NATO NE İŞE YARAR?  

Durum buyken, Türkiye’de muhafazakârından milliyetçisine, liberal demokratından sosyal demokratına uzanan geniş bir yelpazede NATO’nun bu kadar hararetle savunulmasının sebebi nedir? Siyasette, sivil-askeri bürokraside ve akademideki bu NATO etkisi nasıl açıklanabilir?  

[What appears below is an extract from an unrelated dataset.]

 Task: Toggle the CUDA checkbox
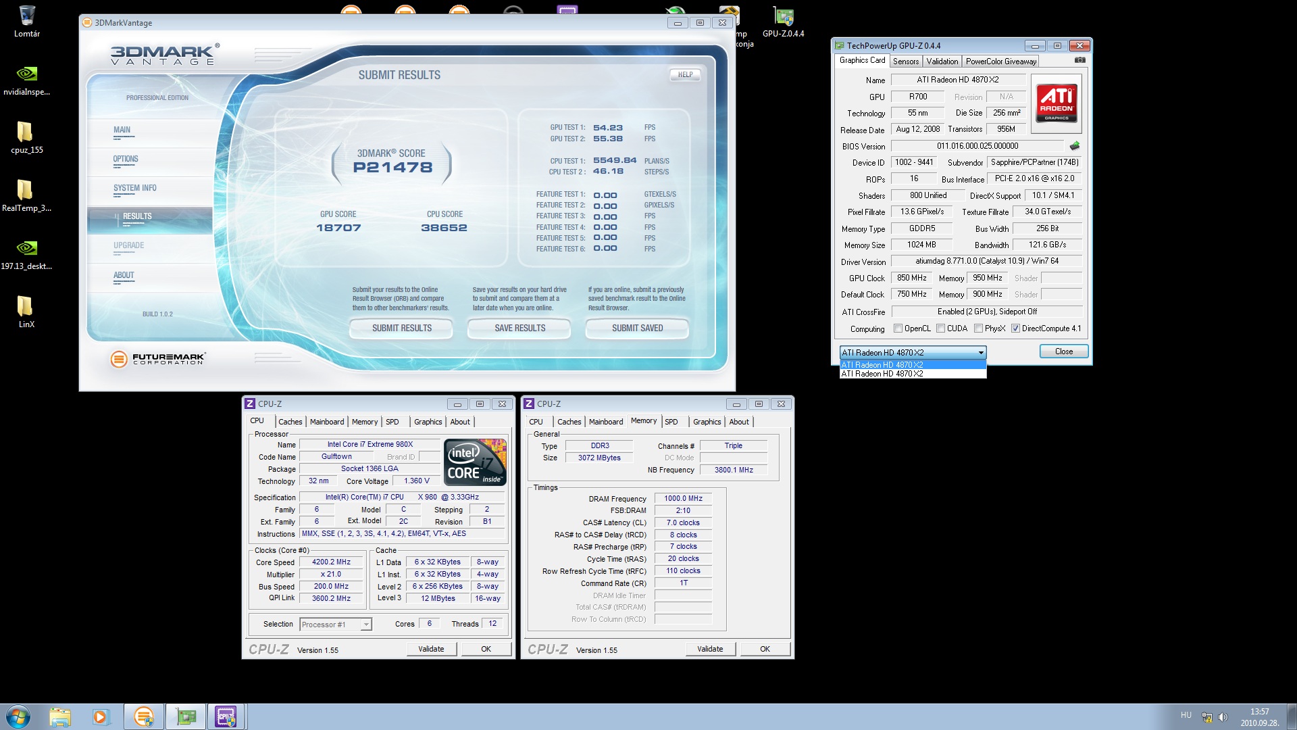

 Birincisi, “NATO’ya girilir ama NATO’dan çıkılamaz” tezidir. İkincisi, “NATO silahı olmadan kendimizi savunamayız” şeklindeki yaklaşımdır. NATO’nun Türkiye’nin silah envanteri üzerindeki etkisi, silahların NATO ölçütleriyle uyum zorunluluğu gerekçe gösterilir. Üçüncüsü, “Türkiye’yi, Yunanistan’dan NATO koruyor. Çıkarsak Ege’de denge bozulur. Akdeniz’de Güney Kıbrıs Rum Yönetimi NATO üyesi yapılır” yönündeki görüştür. Dördüncüsü, “Türkiye, NATO’dan çıkarsa Rusya’nın etkisine girer” iddiasıdır. Beşincisi, “Türkiye, NATO’dan çıkarsa demokrasi daha da zayıflar, rejim daha da otoriter olur” endişesidir.  

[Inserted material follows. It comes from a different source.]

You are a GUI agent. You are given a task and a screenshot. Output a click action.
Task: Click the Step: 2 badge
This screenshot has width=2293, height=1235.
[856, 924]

 Oysa bu yaklaşımların hiçbir temeli yoktur. Türkiye’de siyasetin sağa kaymasında, mafya-siyaset ilişkilerinde, gericiliğin yükselmesinde, darbeler ve darbe girişimlerinde ABD ve NATO desteği açıktır. Türkiye; Cumhuriyetle birlikte kurup geliştirdiği ulusal sanayiden, milli savunma sanayisinden, ABD’nin artan etkisi ve NATO üyeliğiyle vazgeçmiştir. Kıbrıs Barış Harekâtı sonrası, milli savunma sanayisi yönündeki adımları, NATO’ya rağmen atmıştır. NATO’da ABD’nin dediği olur ve İsrail, adeta gizli bir üye muamelesi görür. ABD ve NATO; Türkiye’nin taraf olduğu tüm ikili ve çoklu sorunlarda karşı saftadır. Kısacası NATO, Türkiye için en büyük beka sorunudur.